Stored data:
•••••

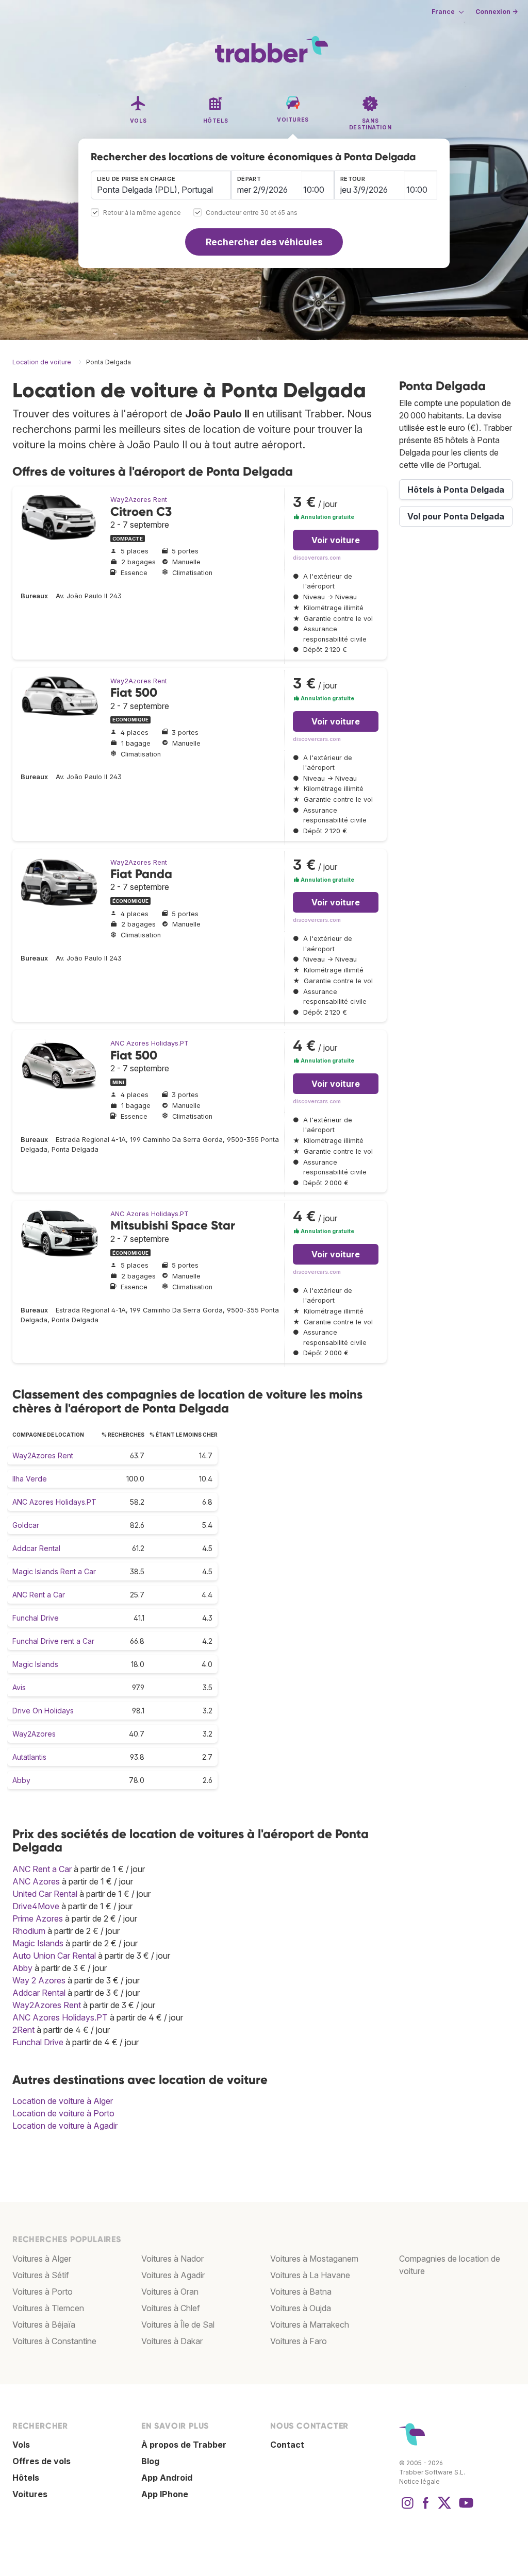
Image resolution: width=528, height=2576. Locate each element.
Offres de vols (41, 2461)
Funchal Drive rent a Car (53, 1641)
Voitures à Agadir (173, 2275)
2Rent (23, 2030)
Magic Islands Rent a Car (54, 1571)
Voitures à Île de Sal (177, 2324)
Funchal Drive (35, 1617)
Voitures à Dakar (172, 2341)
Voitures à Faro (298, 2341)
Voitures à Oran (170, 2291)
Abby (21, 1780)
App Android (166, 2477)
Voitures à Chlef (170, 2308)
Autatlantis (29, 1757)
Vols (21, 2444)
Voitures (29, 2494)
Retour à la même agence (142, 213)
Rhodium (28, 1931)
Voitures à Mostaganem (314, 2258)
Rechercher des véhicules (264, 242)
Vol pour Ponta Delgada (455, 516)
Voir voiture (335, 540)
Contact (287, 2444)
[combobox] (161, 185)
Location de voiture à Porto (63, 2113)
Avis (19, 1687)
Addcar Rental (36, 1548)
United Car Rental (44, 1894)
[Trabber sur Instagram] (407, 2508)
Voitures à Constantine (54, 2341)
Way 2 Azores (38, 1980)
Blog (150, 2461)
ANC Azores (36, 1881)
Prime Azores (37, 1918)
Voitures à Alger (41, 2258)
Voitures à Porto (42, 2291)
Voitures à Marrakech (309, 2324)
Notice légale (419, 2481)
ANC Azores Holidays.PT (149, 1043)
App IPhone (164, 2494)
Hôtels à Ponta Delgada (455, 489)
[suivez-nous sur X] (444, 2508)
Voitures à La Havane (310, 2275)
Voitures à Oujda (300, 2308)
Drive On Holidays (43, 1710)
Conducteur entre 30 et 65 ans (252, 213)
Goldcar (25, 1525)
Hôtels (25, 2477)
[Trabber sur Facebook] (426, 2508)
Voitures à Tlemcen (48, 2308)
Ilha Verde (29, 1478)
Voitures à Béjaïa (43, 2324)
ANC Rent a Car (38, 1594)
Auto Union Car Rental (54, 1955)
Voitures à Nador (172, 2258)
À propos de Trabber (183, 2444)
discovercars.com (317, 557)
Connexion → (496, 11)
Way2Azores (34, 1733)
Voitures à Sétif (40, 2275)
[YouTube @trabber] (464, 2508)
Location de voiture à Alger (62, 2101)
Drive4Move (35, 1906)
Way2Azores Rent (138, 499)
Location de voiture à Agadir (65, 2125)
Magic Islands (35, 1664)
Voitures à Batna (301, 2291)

•••••

WHAT IS EXPECTED
Each line of the records that holds the word "Alger" should be copied out.

OUTPUT FOR THIS TASK
Voitures à Alger (41, 2258)
Location de voiture à Alger (62, 2101)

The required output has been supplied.